In Anderson Acres, the neighbour said: "He complained about everything. He said he worked with the government, and everybody was out to get him ... He said, 'Nobody touch me, because I've got enough information to put the whole US of A in danger.' It was very crazy."
Neighbour Dale Reeves said Dear's property is now for sale. Reeves said Dear "didn't mingle with anyone".
FBI agents arrived at the shack yesterday.
One neighbour said about five years ago, Dear fell off a motor scooter, broke his collar bone and didn't get medical help. The neighbour said he could see the bone was broken but Dear said, "No, no, I don't need anything."
Neighbours recalled that Dear had a motorcycle and an ATV that he would drive up the dirt road at high speeds, scaring the local kids.

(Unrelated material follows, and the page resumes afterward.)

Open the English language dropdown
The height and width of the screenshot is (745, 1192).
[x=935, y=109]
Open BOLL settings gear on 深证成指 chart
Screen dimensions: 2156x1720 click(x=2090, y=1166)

"I'd get on him and say, 'Look man, you've got to slow down a little bit'," the first neighbour said. "And he'd speed even more, like we weren't even there. He'd just try to start confrontations all the time."
Neighbours on Anderson Acres said they never saw Dear with a gun, and they never heard him speak about politics or abortion rights.

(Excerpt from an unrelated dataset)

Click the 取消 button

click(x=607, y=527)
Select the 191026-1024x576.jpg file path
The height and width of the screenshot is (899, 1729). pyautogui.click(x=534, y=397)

"He was just always saying, 'I know the US is trying to kill everybody' and do this and do that ... Just craziness. Just pure, right-out craziness all the time," said one local resident. "I'm kind of glad he's put away now."
• It has been six years since anyone was killed in connection with the abortion debate.
• Over the past 20 years, there have been an average of 257 incidents a year directed at abortion clinics and staff, and an average of 139 over the last five years. The bulk of those incidents are vandalism and trespassing.
• In the United States and Canada, at least eight people have been killed in attacks on abortion clinics and doctors who provide abortions since 1993.
• Since 2000, the National Abortion Federation has recorded an average of about two attacks annually, most of them arsons. That figure does not include death threats, burglaries, assaults or batteries.
• That figure also does not include the 554 letters to clinics sent by terrorist Clayton Waagner in 2000which claimed, falsely, to contain anthrax. Waagner was convicted of extortion, threatening to use a weapon of mass destruction and other charges, and sentenced to 19 years in prison.
• Another tactic frequently used by abortion opponents is to vandalise clinics with butyric acid, a costly nuisance.